ACTION ITEM ->
What this exercise calls for is an exact copy of the data.

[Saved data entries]
Segment Open

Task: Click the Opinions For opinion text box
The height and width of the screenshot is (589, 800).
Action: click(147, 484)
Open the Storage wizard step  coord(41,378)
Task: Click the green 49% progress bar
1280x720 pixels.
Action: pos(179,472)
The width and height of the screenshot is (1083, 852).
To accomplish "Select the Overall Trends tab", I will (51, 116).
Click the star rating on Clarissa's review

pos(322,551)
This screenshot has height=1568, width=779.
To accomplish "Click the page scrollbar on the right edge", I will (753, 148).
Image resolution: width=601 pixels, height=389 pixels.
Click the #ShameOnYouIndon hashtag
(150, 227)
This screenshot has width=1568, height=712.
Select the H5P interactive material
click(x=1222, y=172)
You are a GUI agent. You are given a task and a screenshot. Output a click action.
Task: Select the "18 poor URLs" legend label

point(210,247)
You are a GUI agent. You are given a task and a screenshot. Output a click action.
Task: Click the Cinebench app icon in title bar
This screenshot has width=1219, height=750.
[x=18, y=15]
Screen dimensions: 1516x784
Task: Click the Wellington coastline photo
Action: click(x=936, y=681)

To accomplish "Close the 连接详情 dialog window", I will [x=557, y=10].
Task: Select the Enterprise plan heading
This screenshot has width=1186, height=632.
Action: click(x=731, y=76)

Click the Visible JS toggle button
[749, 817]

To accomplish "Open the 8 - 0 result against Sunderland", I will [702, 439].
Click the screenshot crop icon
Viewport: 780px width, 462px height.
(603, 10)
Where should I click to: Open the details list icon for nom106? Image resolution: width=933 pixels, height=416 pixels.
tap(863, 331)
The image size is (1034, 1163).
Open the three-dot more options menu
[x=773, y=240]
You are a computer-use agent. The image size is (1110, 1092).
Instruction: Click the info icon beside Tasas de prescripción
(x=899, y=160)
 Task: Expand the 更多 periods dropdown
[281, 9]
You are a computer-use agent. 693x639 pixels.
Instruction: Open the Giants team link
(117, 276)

Segment Closed

ANSWER BOX ->
Task: Click the Opinions For opinion text box
The height and width of the screenshot is (589, 800).
Action: click(147, 484)
Open the Storage wizard step  coord(41,378)
Task: Click the green 49% progress bar
1280x720 pixels.
Action: pos(179,472)
The width and height of the screenshot is (1083, 852).
To accomplish "Select the Overall Trends tab", I will (51, 116).
Click the star rating on Clarissa's review

pos(322,551)
This screenshot has height=1568, width=779.
To accomplish "Click the page scrollbar on the right edge", I will (753, 148).
Image resolution: width=601 pixels, height=389 pixels.
Click the #ShameOnYouIndon hashtag
(150, 227)
This screenshot has width=1568, height=712.
Select the H5P interactive material
click(x=1222, y=172)
You are a GUI agent. You are given a task and a screenshot. Output a click action.
Task: Select the "18 poor URLs" legend label

point(210,247)
You are a GUI agent. You are given a task and a screenshot. Output a click action.
Task: Click the Cinebench app icon in title bar
This screenshot has width=1219, height=750.
[x=18, y=15]
Screen dimensions: 1516x784
Task: Click the Wellington coastline photo
Action: click(x=936, y=681)

To accomplish "Close the 连接详情 dialog window", I will [x=557, y=10].
Task: Select the Enterprise plan heading
This screenshot has width=1186, height=632.
Action: click(x=731, y=76)

Click the Visible JS toggle button
[749, 817]

To accomplish "Open the 8 - 0 result against Sunderland", I will [702, 439].
Click the screenshot crop icon
Viewport: 780px width, 462px height.
(603, 10)
Where should I click to: Open the details list icon for nom106? Image resolution: width=933 pixels, height=416 pixels.
tap(863, 331)
The image size is (1034, 1163).
Open the three-dot more options menu
[x=773, y=240]
You are a computer-use agent. The image size is (1110, 1092).
Instruction: Click the info icon beside Tasas de prescripción
(x=899, y=160)
 Task: Expand the 更多 periods dropdown
[281, 9]
You are a computer-use agent. 693x639 pixels.
Instruction: Open the Giants team link
(117, 276)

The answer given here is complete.